楽園
また新学期に、と手を振り
彼らの部屋の扉が閉まった時だった。
振り向いて廊下を歩こうとすると
目の前の清楚な白い廊下の景色がぐにゃりと歪む。
一瞬のまばたきのうちに
息を呑むほど美しい花畑にいた。
スイセン、ダリア、ロベリア、ガマズミ。
それぞれの花が自分の存在をアピールするように生き生きと咲いている。
色とりどりの蝶が舞い、
誘惑するように鱗粉をまく。
どこを見回しても先ほどいた寮はない。
ただ花畑が地平線まで続いているのが見えるだけだ。
幻術か?
恭平は警戒したように辺りを見回す。
さっきまで一緒にいたカイトやレイヴンもいない。
「……ごめんあそばせ。」
と何人かのワンピースを着た少女たちがどこからか現れ、ニコニコと天使のような笑顔を振りまきながら
庇護欲を煽るような幼く柔らかい手で我々の手を取る。
恭平が遠慮がちに手を退けようとすると
その少女は逃さないとばかりに笑みを深め、ギリギリと骨を折る勢いで腕を握りしめる。
そして恭平がその少女の狂気を孕んだ虚ろな目を見た途端、苦しみだした。
よく見ると少女の手は老婆のように変わり、長く黄ばんだ爪を恭平の皮膚に食い込ませている。
恭平の腕が変色していく。
壊死でもさせるつもりか。
これはまずいと思い、蹴り飛ばすと
その少女の華奢な体から腐った臓物がドロリと溢れた。
腐卵臭がする。
臓物がかかった花があっという間に萎びていく。
それを見た他の少女たちは表情が抜け落ちたのち、超音波のような声で一斉に哭き出した。
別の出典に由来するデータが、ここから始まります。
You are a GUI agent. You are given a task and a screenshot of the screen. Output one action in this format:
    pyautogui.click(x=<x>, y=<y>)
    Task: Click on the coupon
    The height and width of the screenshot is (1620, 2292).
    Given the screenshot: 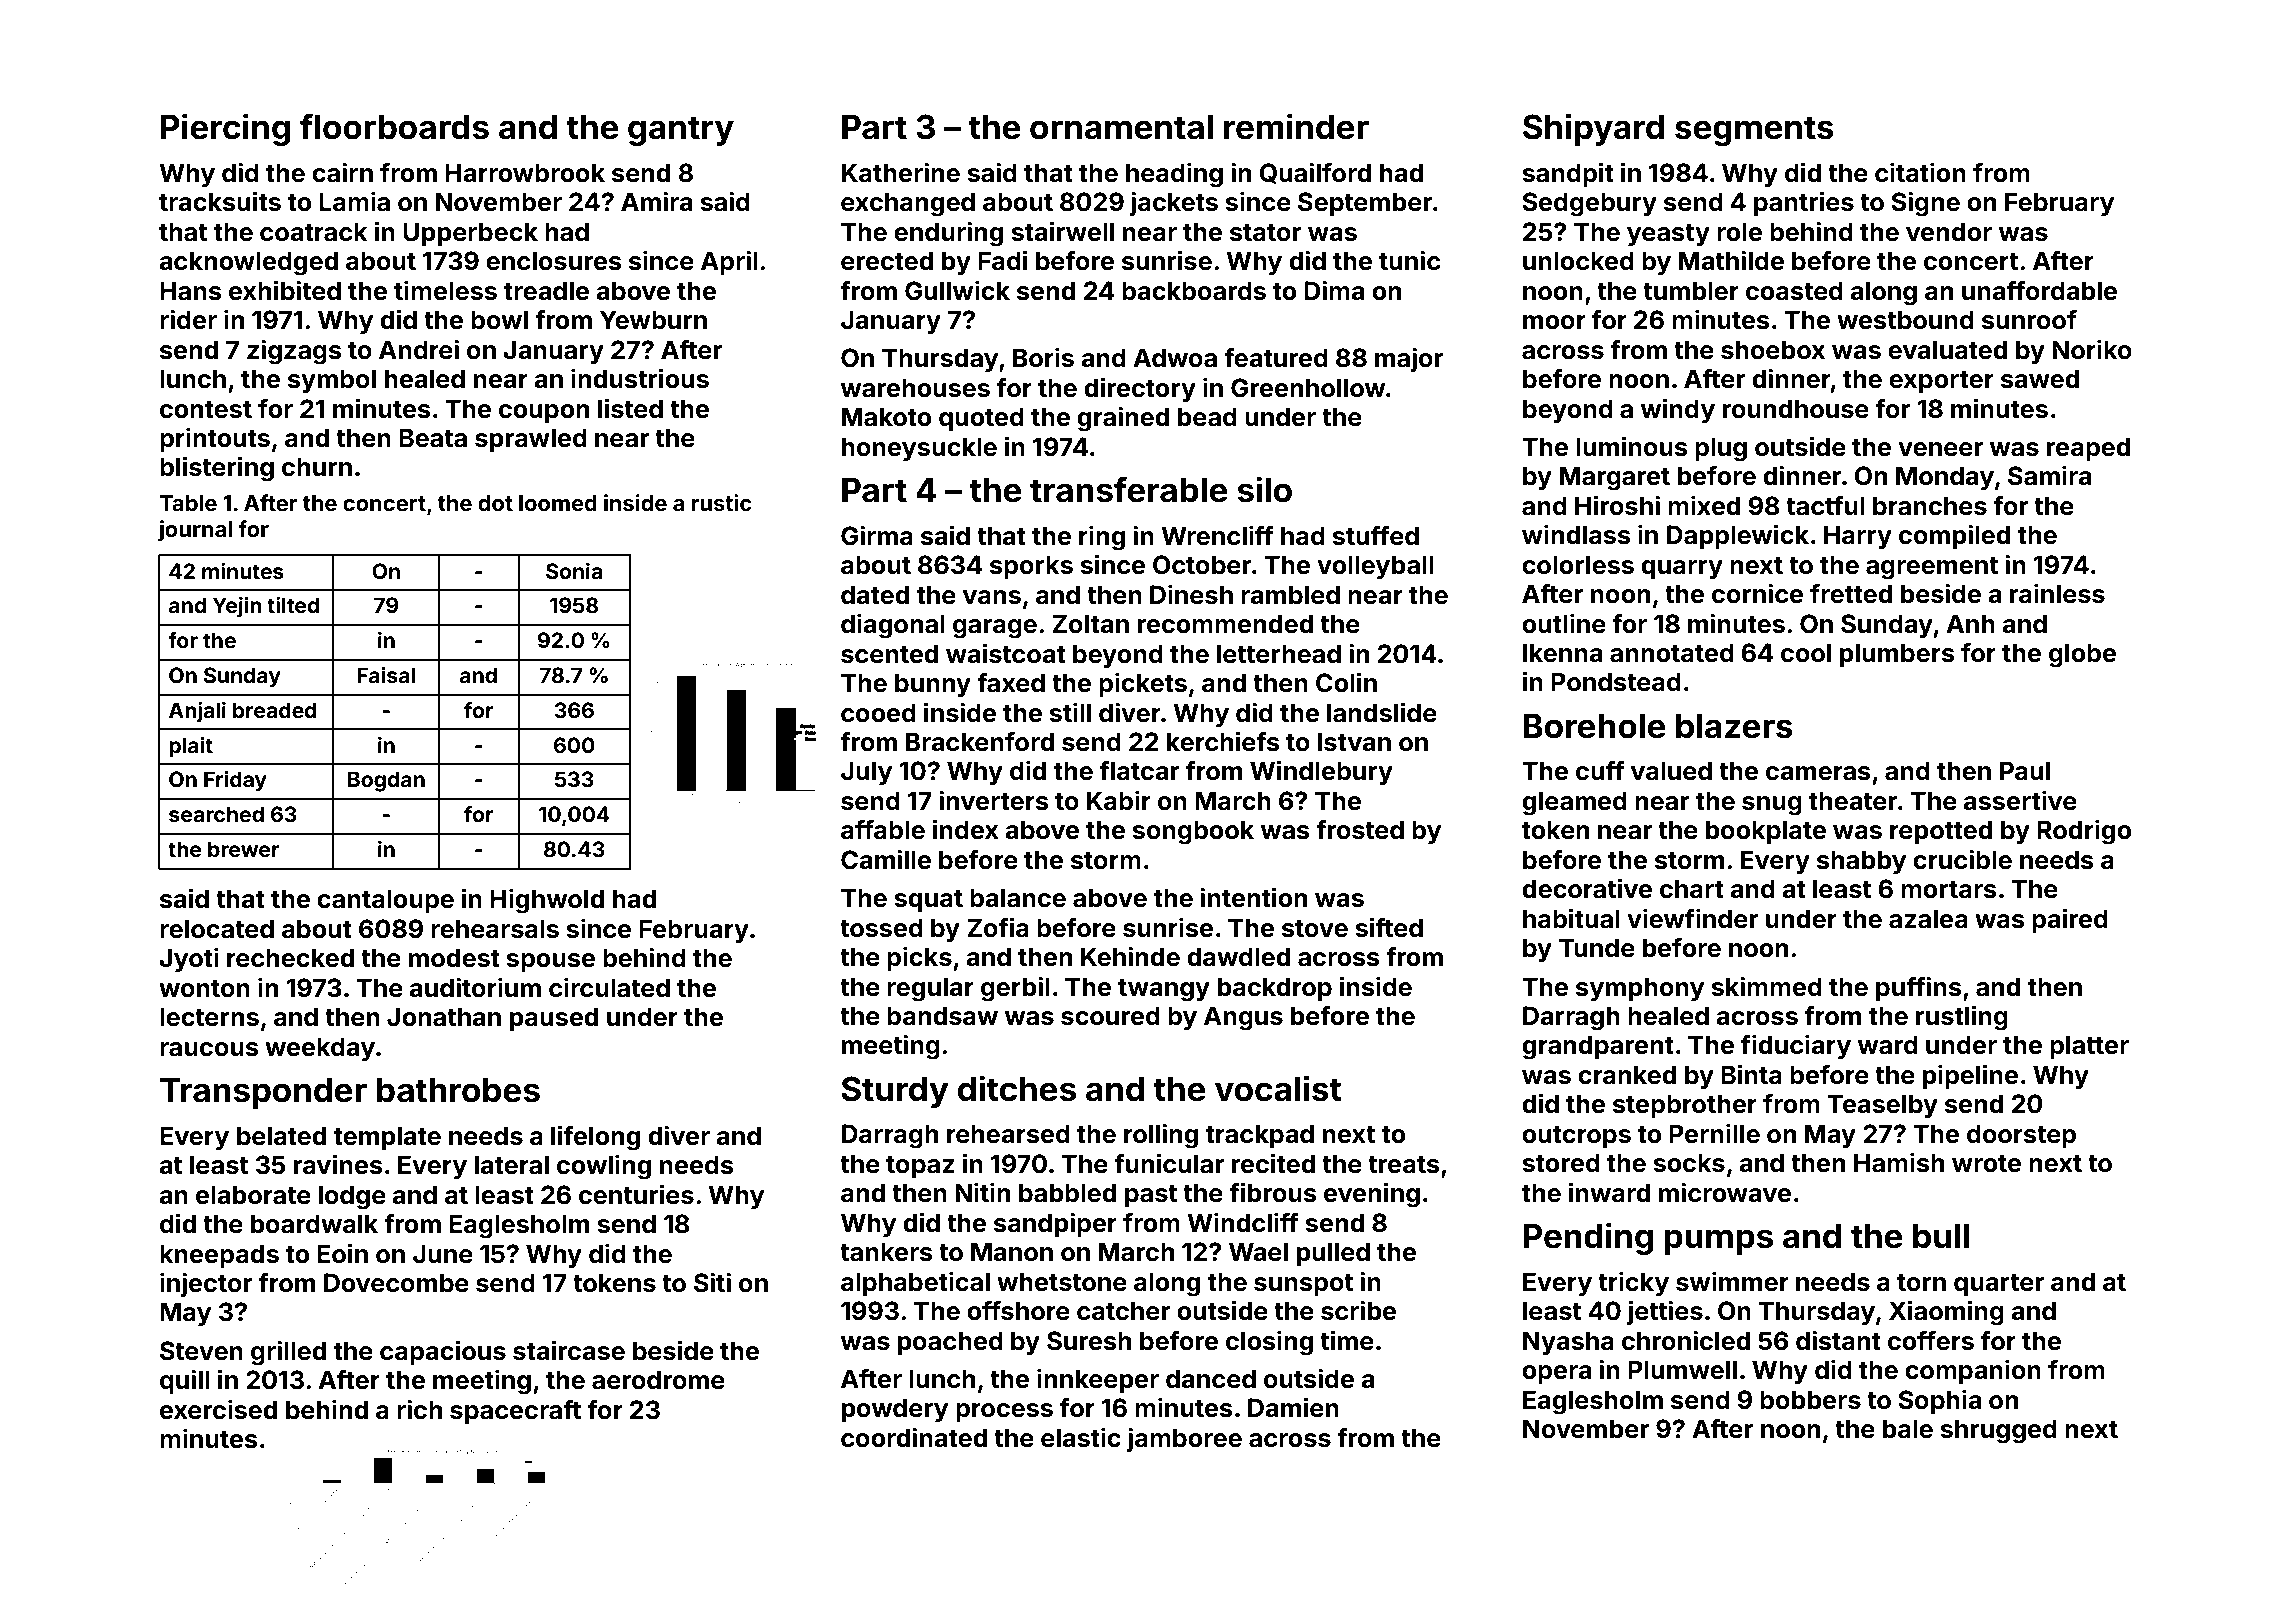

「きゃははははははハハハハハはははははははははははははははははははははははははハハハハハはははははひっ、ハハハハハははははははははははははははははははははははははははははははははははははハハハハハははははははハハハハハハハハハハははははははははははははははははははははははははははははははははははははははははははははははハハハハハははははははははははははははははははははははははっひハハハハハははははははははははははははははははははははははははははははははははははははははははははははははははははははははは、」
ー呼んでる。
この少女たちはエサにすぎない。
今の戦力では無理だ。
どうする?
考えているうちに恭平が言った
「とりあえずここを離れよう!!
このままじゃどうせ捕まるだけだよ!」
その言葉聞いて花畑の地平線へ向け
走りだした。
少女たちは追いかけてこなかった。
しかしいつまでもあのタガが外れたような甲高い声が響いている。
恭平の腕をみる。
掴まれたところを中心に
変色し膨れて膿のようなものや汁が滴っている。
なんとなく時間との勝負だとわかった。
早くしなければ腕が使い物にならなくなるだろう。
しかしここが異空間なのか、幻術なのかもわからない。
歩みを止めずに辺りを見渡していると
小さな池が目に留まった。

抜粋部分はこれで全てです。